Exercise
Reproduce exactly the line that includes "sidebar section arrow" and all lines after it, ending with the last line of the data.

Saved data entries
━━━━━━━━━━━━━━━━━━━━

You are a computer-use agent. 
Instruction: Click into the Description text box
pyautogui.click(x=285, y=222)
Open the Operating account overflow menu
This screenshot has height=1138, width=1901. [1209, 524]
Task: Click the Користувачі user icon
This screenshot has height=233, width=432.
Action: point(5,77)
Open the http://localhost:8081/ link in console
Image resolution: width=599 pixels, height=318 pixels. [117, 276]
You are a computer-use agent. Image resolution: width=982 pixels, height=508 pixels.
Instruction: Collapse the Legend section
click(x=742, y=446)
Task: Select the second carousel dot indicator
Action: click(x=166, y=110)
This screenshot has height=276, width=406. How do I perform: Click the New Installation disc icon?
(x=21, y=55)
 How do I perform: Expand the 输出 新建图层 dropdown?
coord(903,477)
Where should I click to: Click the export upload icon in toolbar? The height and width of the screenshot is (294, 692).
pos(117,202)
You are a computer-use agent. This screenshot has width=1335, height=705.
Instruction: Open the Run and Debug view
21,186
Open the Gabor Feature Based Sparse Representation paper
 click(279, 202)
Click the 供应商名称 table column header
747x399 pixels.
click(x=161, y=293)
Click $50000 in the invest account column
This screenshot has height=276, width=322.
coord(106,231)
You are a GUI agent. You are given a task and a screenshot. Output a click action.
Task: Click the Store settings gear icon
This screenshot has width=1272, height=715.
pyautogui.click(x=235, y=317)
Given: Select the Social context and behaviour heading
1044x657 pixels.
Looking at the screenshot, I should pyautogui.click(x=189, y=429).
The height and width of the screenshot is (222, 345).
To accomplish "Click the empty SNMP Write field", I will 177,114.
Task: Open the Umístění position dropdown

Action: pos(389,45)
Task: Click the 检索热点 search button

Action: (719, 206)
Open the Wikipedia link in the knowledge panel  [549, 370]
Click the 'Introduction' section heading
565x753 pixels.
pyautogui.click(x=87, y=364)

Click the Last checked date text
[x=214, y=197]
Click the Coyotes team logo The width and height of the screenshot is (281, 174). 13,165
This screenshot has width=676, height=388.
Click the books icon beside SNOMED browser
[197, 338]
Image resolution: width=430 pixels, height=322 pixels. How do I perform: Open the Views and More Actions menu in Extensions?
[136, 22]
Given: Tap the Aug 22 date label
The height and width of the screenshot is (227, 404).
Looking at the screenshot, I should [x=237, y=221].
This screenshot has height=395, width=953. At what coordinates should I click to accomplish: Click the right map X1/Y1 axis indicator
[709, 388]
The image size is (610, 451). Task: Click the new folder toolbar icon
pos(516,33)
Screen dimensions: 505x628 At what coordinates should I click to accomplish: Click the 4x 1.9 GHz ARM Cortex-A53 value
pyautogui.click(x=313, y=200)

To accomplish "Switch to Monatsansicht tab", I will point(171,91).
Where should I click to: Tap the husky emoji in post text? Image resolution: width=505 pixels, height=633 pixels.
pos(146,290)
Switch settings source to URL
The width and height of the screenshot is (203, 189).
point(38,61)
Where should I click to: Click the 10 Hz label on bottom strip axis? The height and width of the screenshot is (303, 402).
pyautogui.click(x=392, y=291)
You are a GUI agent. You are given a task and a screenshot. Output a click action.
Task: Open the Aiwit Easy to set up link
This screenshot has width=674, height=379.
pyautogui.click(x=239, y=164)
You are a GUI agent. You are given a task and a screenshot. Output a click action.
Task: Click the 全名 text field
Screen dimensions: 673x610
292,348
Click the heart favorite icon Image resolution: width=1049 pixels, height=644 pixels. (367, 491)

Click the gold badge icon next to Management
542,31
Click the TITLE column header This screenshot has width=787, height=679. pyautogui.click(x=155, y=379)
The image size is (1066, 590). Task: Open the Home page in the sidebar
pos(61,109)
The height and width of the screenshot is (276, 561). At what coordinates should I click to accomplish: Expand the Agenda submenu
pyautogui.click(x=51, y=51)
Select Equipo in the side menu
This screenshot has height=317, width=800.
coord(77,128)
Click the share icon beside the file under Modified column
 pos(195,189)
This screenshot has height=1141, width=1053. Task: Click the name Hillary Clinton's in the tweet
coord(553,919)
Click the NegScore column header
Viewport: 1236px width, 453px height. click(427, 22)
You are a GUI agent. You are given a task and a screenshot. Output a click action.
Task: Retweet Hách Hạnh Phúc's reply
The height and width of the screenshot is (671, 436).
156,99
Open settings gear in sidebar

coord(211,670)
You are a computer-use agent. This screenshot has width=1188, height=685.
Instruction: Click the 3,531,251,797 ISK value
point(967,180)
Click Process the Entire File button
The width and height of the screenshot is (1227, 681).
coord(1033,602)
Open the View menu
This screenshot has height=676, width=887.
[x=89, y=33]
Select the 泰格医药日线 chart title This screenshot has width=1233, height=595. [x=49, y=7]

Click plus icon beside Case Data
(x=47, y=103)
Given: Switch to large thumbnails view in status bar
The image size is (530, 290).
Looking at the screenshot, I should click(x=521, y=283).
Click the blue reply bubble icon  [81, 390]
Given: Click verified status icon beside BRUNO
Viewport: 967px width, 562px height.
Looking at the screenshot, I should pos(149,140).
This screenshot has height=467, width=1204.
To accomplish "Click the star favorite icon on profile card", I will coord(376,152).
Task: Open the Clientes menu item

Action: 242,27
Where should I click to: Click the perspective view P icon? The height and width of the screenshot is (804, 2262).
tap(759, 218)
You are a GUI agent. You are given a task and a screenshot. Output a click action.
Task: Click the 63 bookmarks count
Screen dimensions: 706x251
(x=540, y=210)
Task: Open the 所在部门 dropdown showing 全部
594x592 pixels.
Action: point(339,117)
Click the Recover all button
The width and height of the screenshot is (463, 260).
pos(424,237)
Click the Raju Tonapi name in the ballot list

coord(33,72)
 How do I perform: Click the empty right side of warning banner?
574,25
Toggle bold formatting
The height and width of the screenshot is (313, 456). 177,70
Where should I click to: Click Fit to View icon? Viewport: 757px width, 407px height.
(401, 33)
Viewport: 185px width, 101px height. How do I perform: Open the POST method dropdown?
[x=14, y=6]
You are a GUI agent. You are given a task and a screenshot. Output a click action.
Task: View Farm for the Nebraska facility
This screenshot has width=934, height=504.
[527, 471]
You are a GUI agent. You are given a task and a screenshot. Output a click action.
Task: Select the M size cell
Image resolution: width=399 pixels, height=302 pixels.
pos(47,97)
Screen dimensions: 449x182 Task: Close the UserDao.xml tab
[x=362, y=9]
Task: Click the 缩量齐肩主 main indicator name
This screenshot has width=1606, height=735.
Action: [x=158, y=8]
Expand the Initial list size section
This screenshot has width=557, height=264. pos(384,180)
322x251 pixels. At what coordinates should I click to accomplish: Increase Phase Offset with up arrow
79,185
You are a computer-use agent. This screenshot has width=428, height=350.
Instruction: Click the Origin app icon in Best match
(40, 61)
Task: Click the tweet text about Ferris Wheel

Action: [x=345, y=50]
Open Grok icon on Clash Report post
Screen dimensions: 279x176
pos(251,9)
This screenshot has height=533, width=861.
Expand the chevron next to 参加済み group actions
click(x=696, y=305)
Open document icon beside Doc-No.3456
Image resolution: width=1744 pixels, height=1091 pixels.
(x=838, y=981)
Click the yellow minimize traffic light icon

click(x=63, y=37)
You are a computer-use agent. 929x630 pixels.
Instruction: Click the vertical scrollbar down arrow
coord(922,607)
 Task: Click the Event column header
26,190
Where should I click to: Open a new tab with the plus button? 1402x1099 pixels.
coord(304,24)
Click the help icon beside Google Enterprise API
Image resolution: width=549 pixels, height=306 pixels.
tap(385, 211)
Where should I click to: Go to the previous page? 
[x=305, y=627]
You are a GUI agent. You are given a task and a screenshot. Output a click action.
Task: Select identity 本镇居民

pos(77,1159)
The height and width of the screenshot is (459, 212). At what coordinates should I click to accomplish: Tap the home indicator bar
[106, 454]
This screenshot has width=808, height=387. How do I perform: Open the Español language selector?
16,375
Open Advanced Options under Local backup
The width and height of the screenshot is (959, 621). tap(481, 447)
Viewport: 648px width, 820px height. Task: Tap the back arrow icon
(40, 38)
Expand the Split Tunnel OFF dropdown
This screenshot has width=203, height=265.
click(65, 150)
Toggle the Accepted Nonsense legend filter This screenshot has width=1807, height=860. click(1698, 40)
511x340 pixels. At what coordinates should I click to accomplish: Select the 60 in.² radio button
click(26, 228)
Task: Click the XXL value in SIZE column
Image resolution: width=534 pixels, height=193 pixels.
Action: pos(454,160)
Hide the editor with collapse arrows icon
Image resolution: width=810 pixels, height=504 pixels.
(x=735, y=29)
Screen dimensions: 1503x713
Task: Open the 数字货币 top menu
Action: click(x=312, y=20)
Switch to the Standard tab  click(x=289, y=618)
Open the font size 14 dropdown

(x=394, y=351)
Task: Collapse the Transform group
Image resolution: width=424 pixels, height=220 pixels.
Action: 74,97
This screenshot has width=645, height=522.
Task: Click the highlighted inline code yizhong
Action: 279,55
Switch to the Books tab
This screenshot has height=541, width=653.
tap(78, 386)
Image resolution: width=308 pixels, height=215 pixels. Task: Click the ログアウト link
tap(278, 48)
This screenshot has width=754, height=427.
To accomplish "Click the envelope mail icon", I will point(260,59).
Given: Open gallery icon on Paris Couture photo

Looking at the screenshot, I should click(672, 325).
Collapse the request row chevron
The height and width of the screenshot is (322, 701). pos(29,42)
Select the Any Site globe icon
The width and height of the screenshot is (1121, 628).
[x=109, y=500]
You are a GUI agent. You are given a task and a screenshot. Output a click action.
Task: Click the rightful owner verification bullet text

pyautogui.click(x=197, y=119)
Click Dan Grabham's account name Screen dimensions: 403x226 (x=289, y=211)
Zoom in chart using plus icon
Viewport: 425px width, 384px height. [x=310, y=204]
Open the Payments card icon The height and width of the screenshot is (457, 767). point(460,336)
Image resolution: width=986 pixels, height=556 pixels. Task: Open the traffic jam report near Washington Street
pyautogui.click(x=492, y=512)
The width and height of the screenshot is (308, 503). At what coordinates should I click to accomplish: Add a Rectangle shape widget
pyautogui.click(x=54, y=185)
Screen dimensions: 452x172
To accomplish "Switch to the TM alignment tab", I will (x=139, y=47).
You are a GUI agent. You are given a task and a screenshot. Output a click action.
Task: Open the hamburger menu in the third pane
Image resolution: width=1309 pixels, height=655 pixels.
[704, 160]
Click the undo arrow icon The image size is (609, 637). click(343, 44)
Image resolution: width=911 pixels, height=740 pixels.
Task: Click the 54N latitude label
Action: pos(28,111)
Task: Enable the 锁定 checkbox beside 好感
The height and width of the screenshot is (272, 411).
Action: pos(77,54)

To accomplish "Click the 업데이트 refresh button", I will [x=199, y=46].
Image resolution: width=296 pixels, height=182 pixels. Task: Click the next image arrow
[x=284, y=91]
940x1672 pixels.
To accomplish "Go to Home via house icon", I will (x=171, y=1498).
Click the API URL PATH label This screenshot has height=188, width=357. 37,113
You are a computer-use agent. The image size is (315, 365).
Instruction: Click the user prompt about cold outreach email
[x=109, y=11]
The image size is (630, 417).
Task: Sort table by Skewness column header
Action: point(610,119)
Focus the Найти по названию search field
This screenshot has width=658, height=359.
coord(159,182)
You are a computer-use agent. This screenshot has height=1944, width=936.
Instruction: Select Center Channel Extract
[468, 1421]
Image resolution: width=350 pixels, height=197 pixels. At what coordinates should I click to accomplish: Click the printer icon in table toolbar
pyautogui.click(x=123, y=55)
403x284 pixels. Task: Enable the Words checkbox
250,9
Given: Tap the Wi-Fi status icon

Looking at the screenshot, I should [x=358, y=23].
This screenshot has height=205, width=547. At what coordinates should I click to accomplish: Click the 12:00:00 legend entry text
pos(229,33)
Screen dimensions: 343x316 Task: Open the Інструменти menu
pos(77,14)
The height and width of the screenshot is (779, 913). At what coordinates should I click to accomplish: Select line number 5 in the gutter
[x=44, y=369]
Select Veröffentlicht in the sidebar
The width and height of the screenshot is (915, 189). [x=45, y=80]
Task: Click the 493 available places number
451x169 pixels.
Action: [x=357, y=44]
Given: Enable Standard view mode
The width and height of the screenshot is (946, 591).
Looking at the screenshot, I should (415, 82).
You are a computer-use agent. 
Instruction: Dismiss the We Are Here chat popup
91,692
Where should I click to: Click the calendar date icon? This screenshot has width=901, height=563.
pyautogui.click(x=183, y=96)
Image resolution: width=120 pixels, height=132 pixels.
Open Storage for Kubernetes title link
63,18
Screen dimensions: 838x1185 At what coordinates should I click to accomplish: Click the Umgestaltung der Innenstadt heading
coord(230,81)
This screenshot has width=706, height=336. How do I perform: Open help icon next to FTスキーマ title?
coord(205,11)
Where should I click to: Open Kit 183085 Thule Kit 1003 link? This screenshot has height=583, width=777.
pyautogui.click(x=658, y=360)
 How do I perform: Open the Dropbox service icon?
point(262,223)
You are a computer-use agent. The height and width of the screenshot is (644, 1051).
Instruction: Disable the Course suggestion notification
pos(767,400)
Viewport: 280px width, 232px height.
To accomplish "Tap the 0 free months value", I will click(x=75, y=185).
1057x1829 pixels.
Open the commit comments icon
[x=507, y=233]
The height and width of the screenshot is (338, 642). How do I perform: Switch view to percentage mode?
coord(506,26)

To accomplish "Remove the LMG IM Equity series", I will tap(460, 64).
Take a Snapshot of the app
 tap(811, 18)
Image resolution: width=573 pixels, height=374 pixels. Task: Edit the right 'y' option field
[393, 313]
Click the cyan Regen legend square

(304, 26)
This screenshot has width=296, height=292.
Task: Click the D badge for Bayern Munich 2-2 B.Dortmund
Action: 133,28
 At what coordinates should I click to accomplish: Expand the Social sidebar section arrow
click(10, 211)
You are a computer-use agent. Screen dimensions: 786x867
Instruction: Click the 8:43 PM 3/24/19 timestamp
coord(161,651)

━━━━━━━━━━━━━━━━━━━━

Reply
 At what coordinates should I click to accomplish: Expand the Social sidebar section arrow
click(10, 211)
You are a computer-use agent. Screen dimensions: 786x867
Instruction: Click the 8:43 PM 3/24/19 timestamp
coord(161,651)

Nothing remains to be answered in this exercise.